Stored data entries:
· · ·
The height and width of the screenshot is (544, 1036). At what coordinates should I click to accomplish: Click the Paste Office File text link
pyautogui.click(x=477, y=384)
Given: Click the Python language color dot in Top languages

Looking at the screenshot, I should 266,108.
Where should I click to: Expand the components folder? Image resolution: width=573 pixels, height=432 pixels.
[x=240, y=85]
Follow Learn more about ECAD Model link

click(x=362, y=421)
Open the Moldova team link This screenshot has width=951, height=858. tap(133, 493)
· · ·
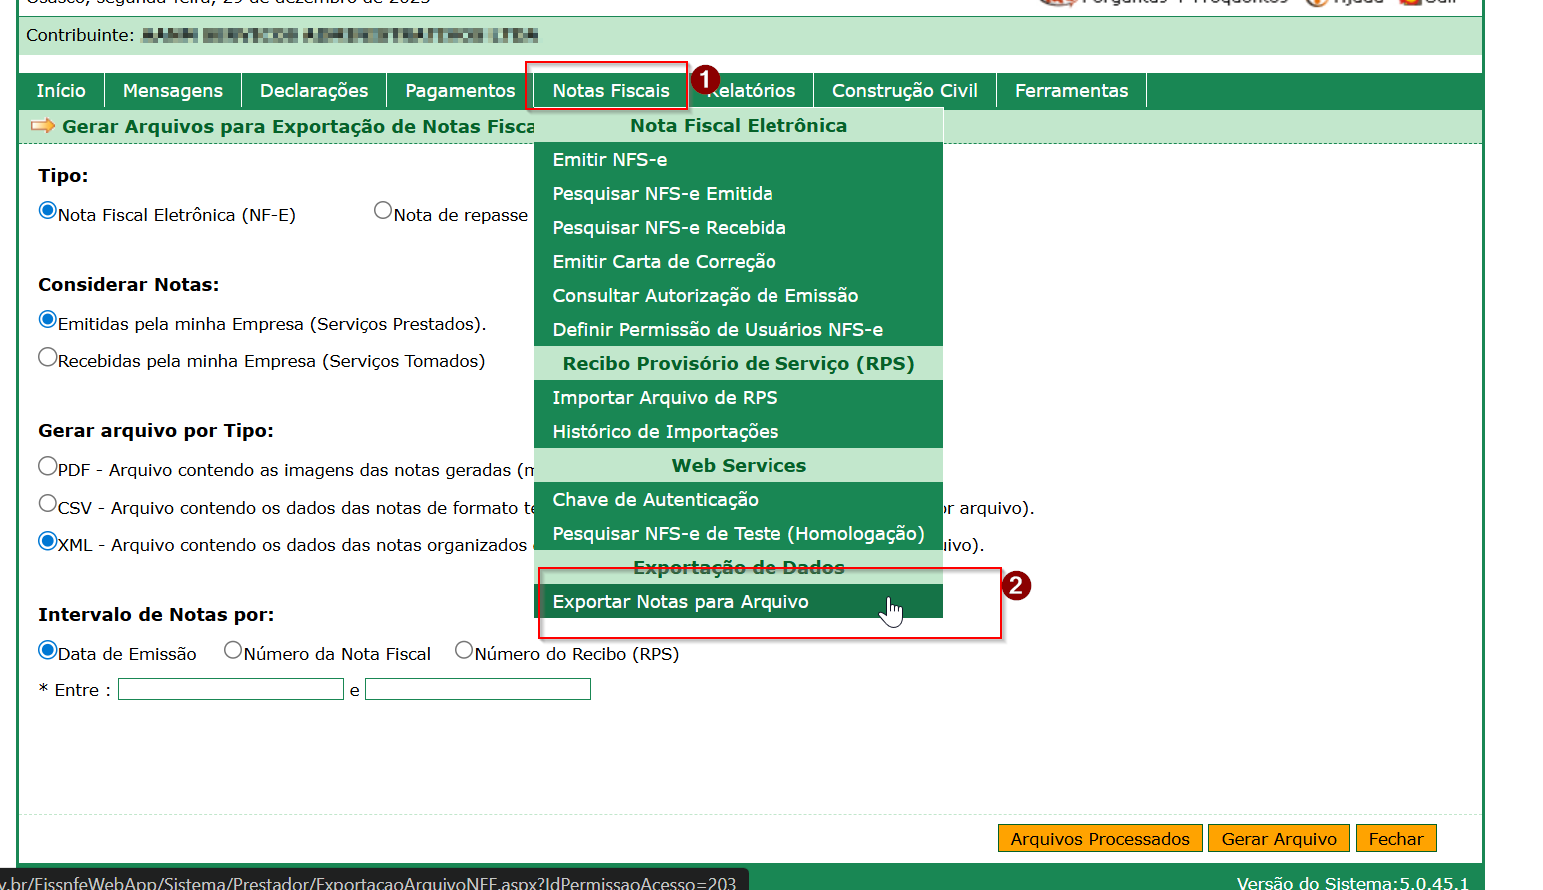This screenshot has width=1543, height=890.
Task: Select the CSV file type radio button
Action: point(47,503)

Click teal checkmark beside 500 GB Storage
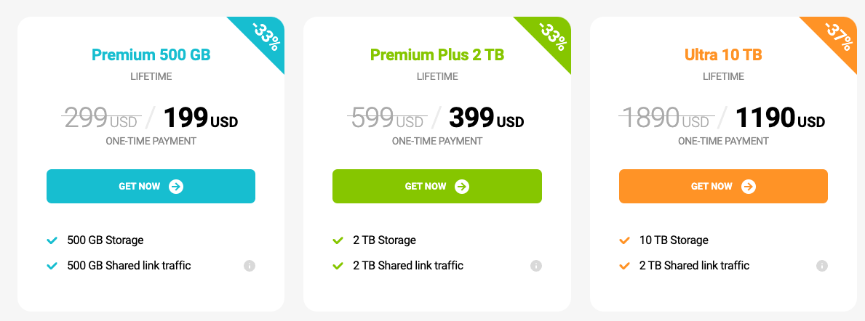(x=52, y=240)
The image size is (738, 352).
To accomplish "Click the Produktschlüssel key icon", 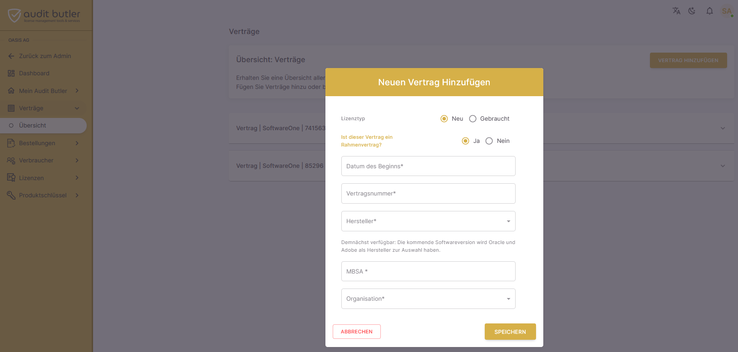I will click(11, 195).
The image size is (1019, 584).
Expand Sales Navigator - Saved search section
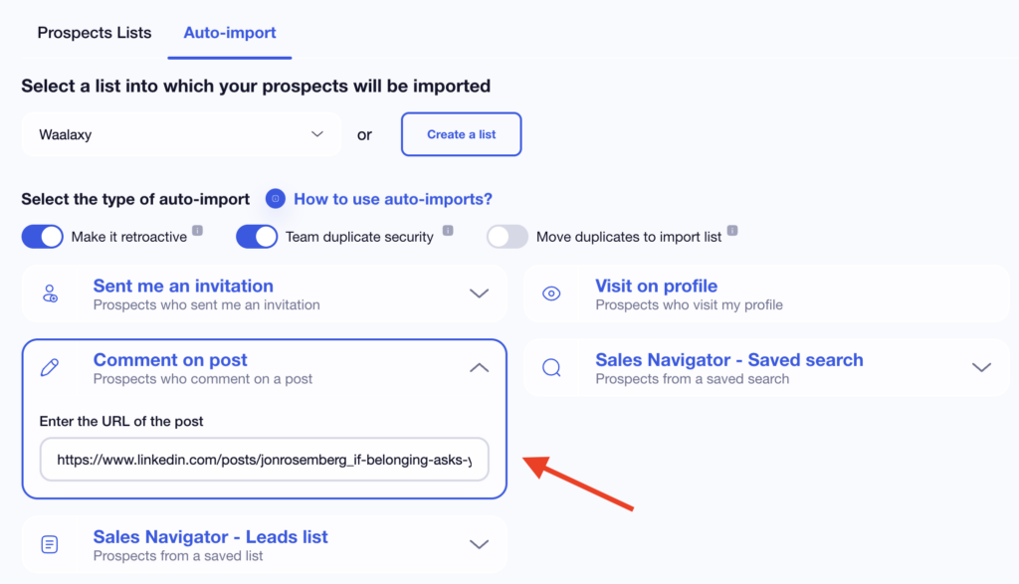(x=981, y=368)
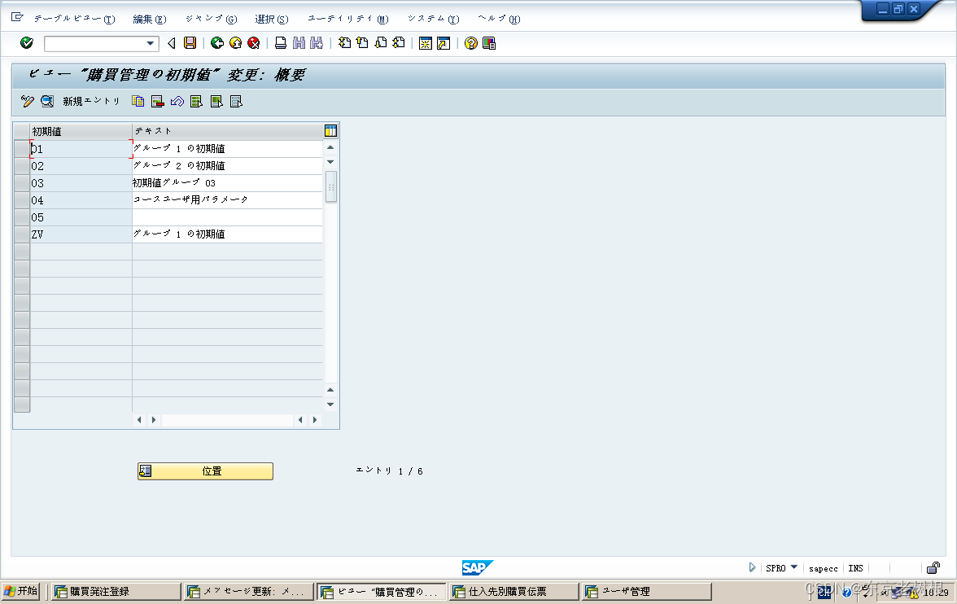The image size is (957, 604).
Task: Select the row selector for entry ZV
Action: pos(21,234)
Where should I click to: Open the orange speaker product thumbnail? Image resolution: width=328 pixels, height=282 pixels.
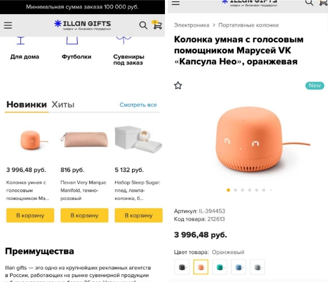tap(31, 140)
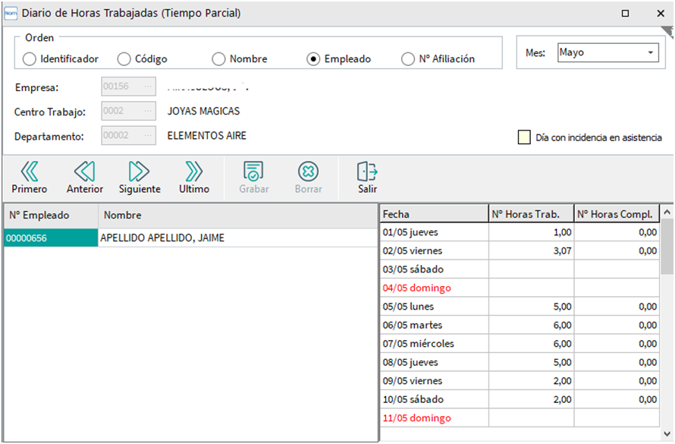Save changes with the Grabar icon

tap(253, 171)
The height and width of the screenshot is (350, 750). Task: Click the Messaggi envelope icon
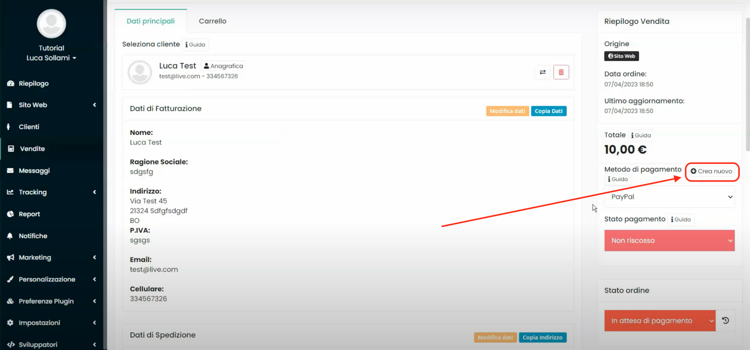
· · ·
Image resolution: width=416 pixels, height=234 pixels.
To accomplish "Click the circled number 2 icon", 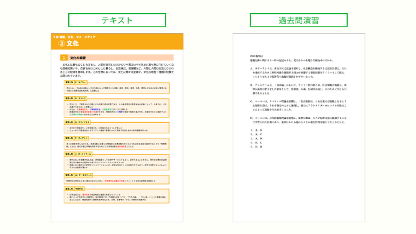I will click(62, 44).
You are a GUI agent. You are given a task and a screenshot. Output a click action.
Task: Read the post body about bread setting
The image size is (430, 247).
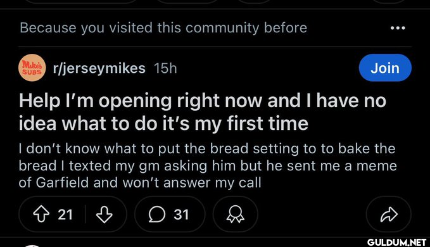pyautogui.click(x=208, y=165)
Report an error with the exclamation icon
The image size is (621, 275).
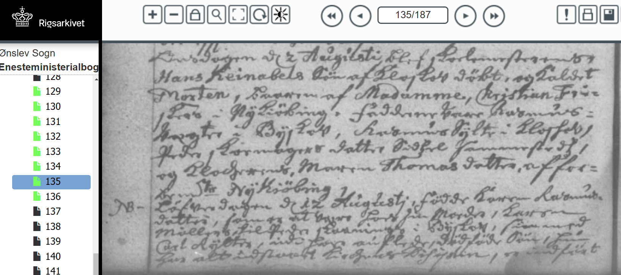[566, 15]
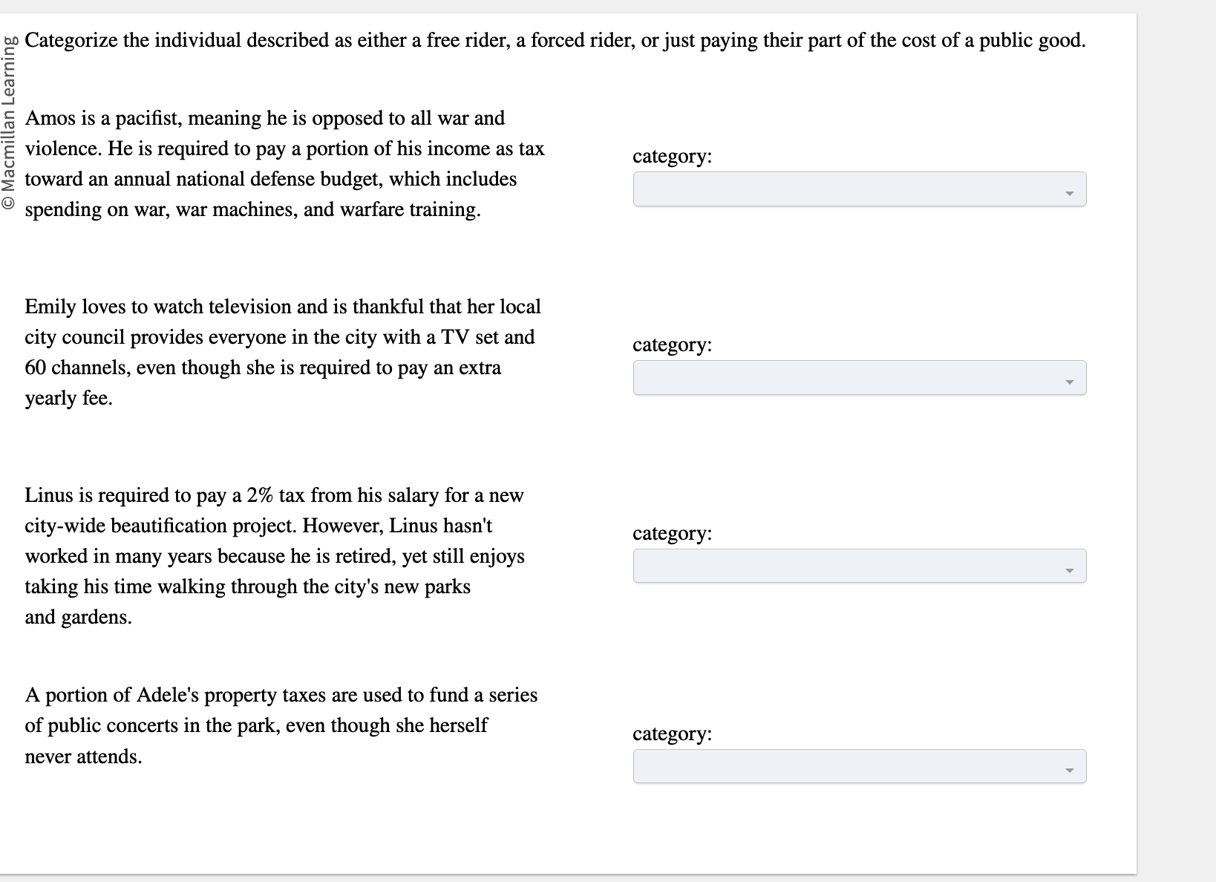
· · ·
PROBLEM TO SOLVE: Copy exactly the stretch of data above from the line with "The height and width of the screenshot is (544, 1036)." through the line with "Open the Moldova", and omit all other lines.

PROBLEM SOLUTION:
The height and width of the screenshot is (544, 1036). At what coordinates should I click to accomplish: Click the Paste Office File text link
pyautogui.click(x=477, y=384)
Given: Click the Python language color dot in Top languages

Looking at the screenshot, I should 266,108.
Where should I click to: Expand the components folder? Image resolution: width=573 pixels, height=432 pixels.
[x=240, y=85]
Follow Learn more about ECAD Model link

click(x=362, y=421)
Open the Moldova team link This screenshot has width=951, height=858. tap(133, 493)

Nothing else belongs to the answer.